* **Problem to solve**: Leave every picture out and print exactly the lines that run from the one containing "The image size is (1200, 601)." to the end of the listing.

□ □ □

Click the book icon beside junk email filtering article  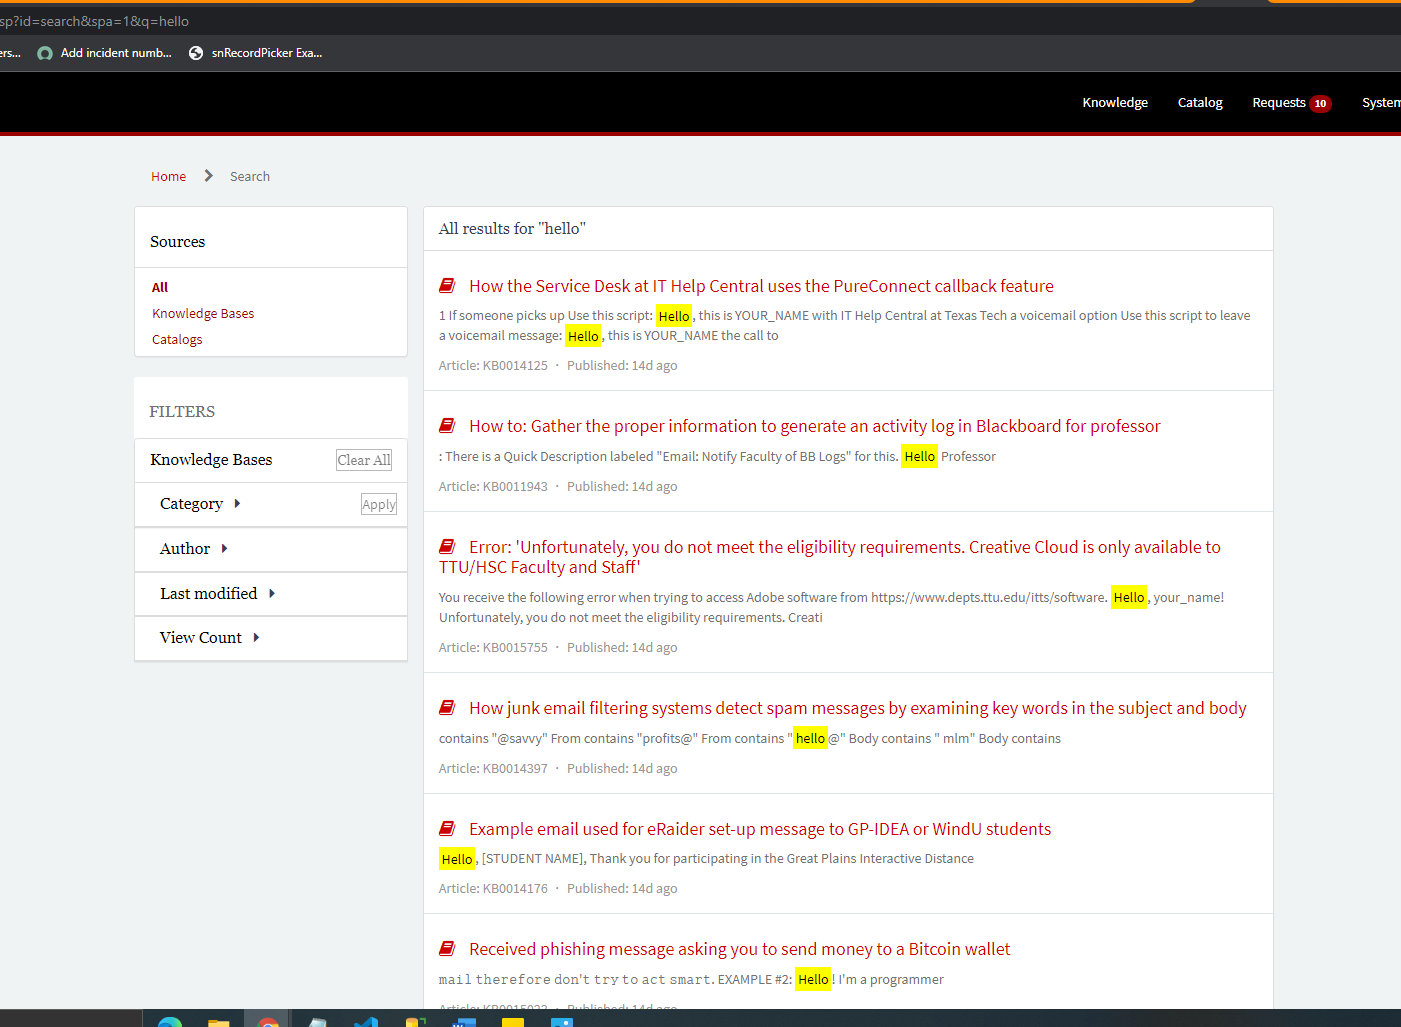pyautogui.click(x=447, y=708)
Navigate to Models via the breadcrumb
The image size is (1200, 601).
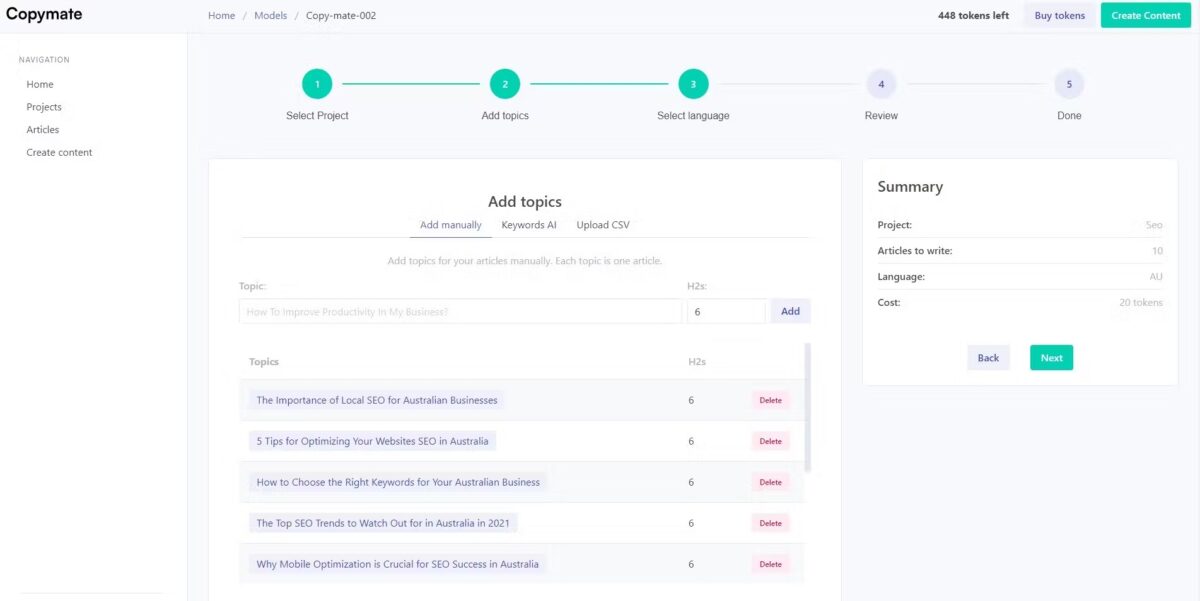(x=270, y=15)
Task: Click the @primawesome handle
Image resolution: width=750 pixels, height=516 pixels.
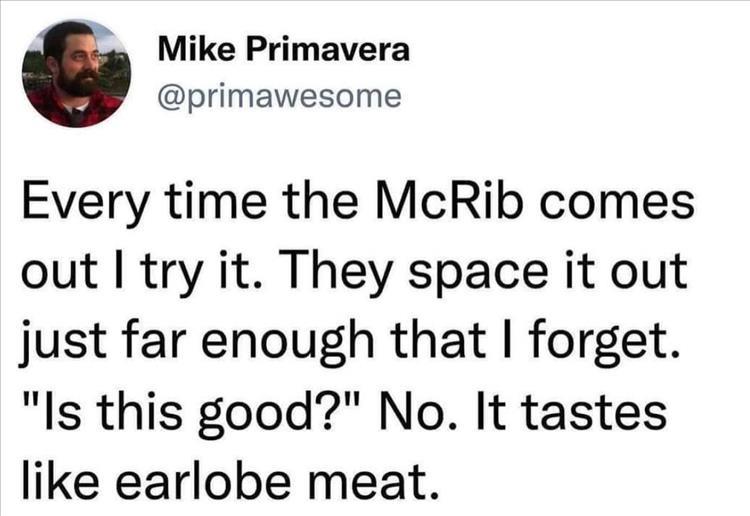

□ □ □

* **Finished exercise**:
The image size is (1200, 601).
(x=270, y=15)
Task: Click the @primawesome handle
Image resolution: width=750 pixels, height=516 pixels.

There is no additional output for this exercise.